It takes a special sort of talent to mastermind the world's first 3D photobooth, a replica Lady Gaga speaker, or a radio signal-repellent fashion line. Tokyo Journal's Executive Editor Anthony Al-Jamie talked with Masashi Kawamura, who alongside his partners at Creative Lab PARTY, has done all three. Established in Tokyo in 2011, and with a recently opened New York office and world-wide projects in the pipeline, it's fair to say that PARTY is just getting started.
TJ: Could you tell me about your background? You were born in Tokyo, and then...
KAWAMURA: I moved to San Francisco in kindergarten, and then came back to Tokyo in high school. I started to get into coding and design at university, and got my first job at a Japanese agency called Hakuhodo. Then I spent about ten years working for advertising agencies in different cities: London, Amsterdam, New York...
TJ: So what did you do with Hakuhodo?
KAWAMURA: I was a commercial film planner, which is a niche title and special to Japan, where TV commercials are considered the main form of advertising. The way it forced me to only do TV commercials was good training but a little limiting for me. I saw the outside world doing more integrated communications and was like, “Wow, I gotta put myself into that group.”
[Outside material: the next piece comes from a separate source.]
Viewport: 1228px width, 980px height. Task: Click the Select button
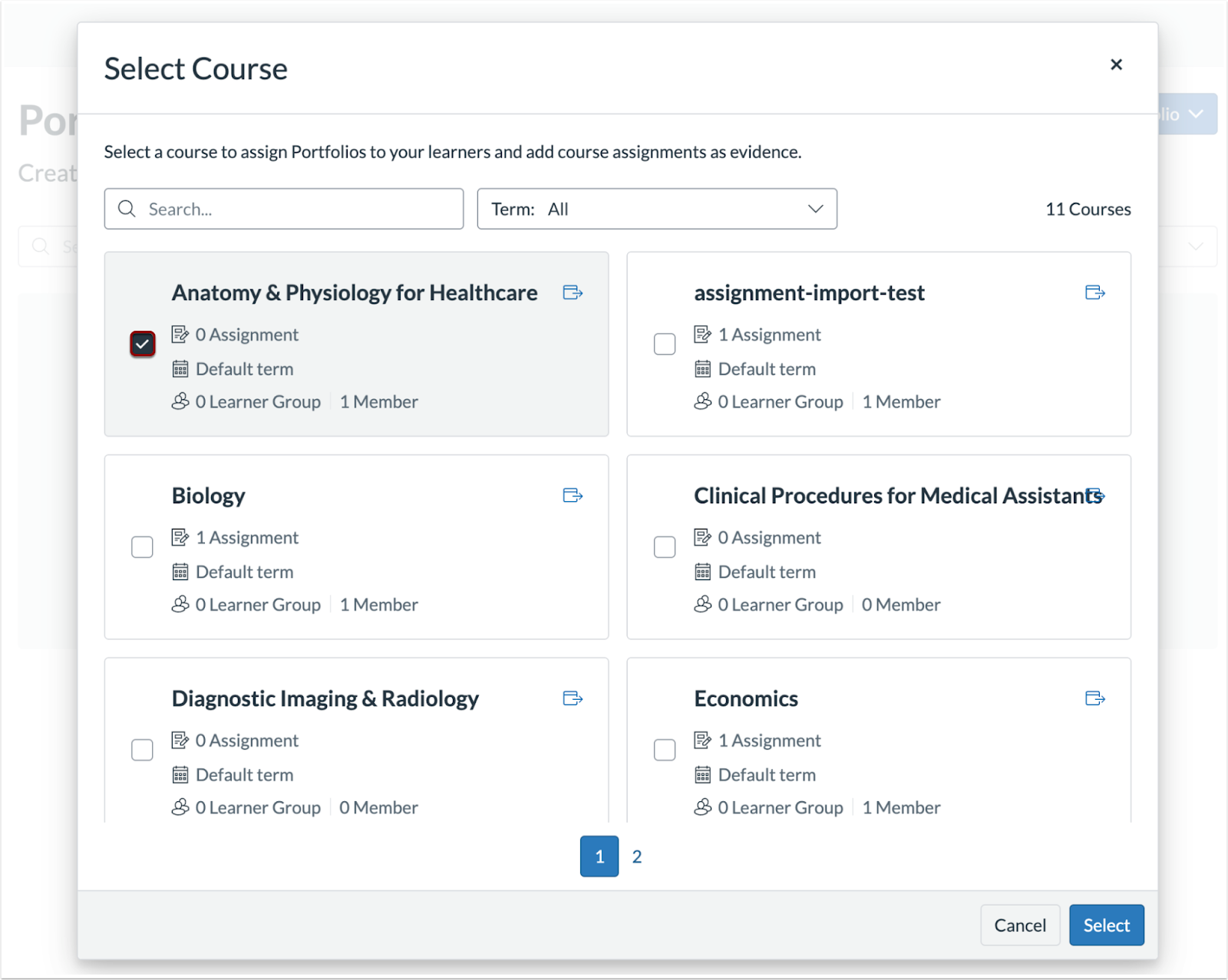[x=1106, y=925]
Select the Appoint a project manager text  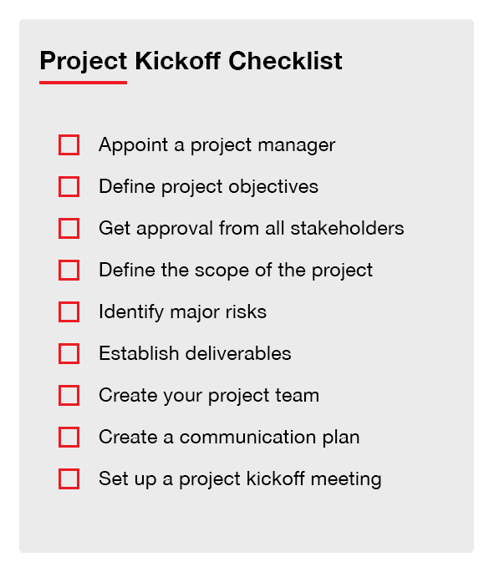(217, 146)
TJ: And tell me a little bit about PARTY?
KAWAMURA: PARTY is a company I started in 2011 with four partners – that’s Naoki Ito, the chief creative officer; Qanta Shimizu, our chief tech officer; Hiroki Nakamura, a creative director, and me. Each of us had been having success in the advertising, communications, and design world, but felt the structures of these agencies were limiting to our desire to push the boundaries of creativity. Now, we specialise in projects that merge storytelling and technology, and we call ourselves a lab to make sure that we don’t forget our experimental and innovating spirit. It’s the first entity I’ve been in that I feel like change is part of the culture.